EDNRB isoforms differentially regulate cellular signaling. Western blotting of lysates extracted from (A) MDA-MB-231 cells transfected with EDNRB isoforms and (B) MCF-7 cells transfected EDNRB-specific siRNA were probed with antibodies specific for phosphorylated AKT1 and phosphorylated AKT2 at S473 (pAKT1, pAKT2), pan AKT, phosphorylated ERK (pERK), pan ERK, and GAPDH. Bands were quantitated using ImageJ Software and normalized to GAPDH intensity. (A) MDA-MB-231 cells transfected with EDNRB-442 had significantly higher levels of pAKT1 (ANOVA p=0.013) but not pAKT2 (p=0.28) or pERK (p=0.42); (B) MCF-7 cells transfected with EDNRB-siRNA had significantly reduced pAKT1/AKT levels (p=0.097). (C) Analysis of breast cancer cell lines from Cancer Cell Line Encyclopedia data (CCLE) shows a non-significant positive association between EDNRB and active AKT (left); this trend was not observed in non-transformed breast cell lines (right). (D) TCGA breast cancer exon expression data was separated by subtype and analyzed by median EDNRB expression using two isoform-specific probes that recognize EDNRB-442 or EDNRB-532; pAKT levels at both S473 and T308 sites from the RPPA dataset were compared between EDNRB-high and low groups (n=60 for both groups) in basal and (left) luminal A (right) breast cancer subtypes, and (E) normal breast tissue.

Figure 5

EDNRB isoform and ligand expression may predict survival outcomes in basal breast cancers. Survival data from the TCGA dataset was sorted based on average EDNRB survival by exon-specific probe.
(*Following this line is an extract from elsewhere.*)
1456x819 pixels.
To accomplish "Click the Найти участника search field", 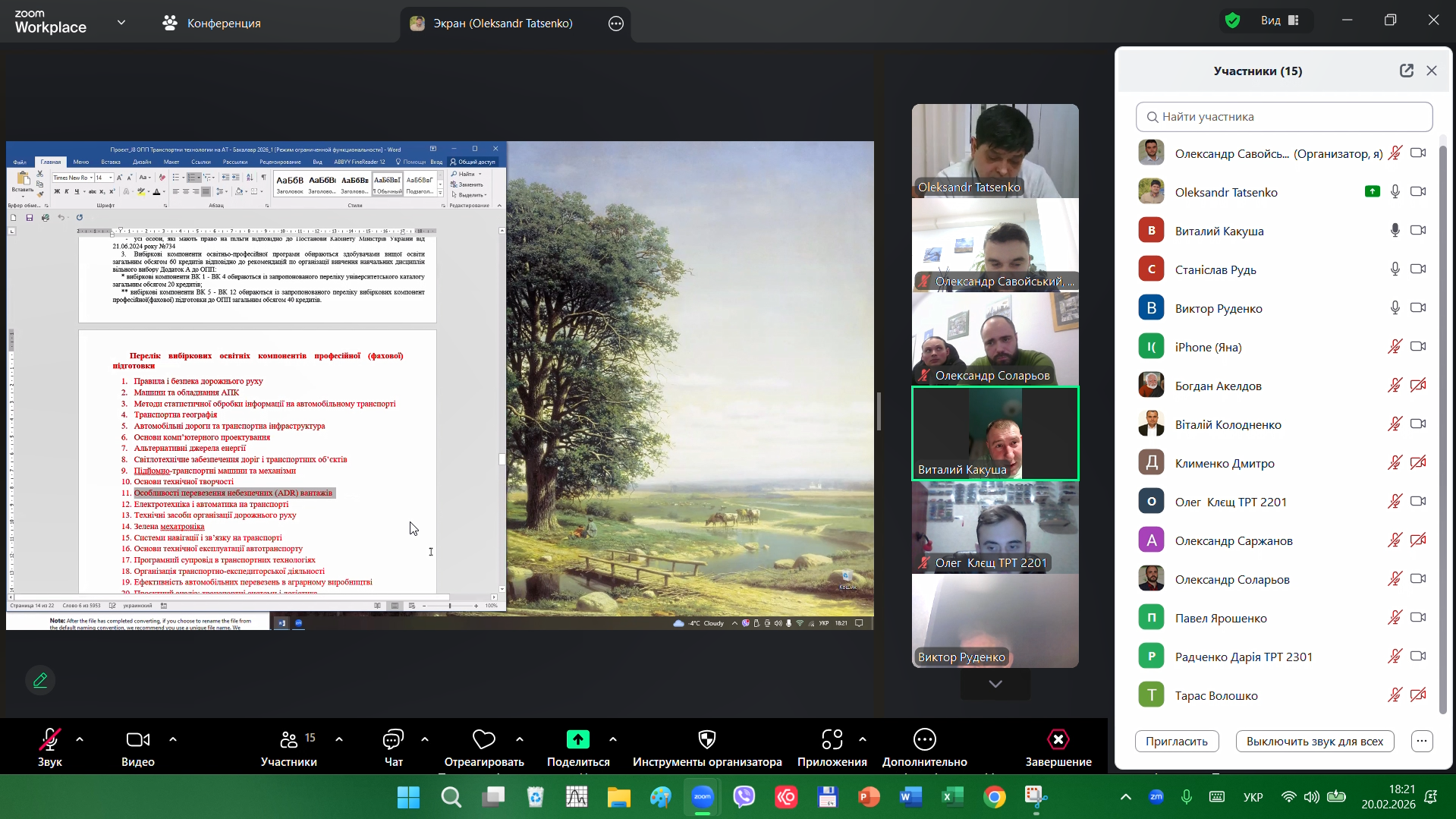I will click(x=1284, y=117).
Basal breast cancers high in EDNRB-532 (n=7) had significantly poorer survival outcomes than basal breast cancers low in EDNRB-532 (n=12) (p=0.03, Student's t-test). (B) Sorting basal breast cancers by combined EDNRB-all and EDN3 RNASeq data showed a significant difference in survival between cancers sorted by low EDNRB/high EDN3 (n=89) vs low EDNRB/low EDN3 expression (n=158) (p=0.013).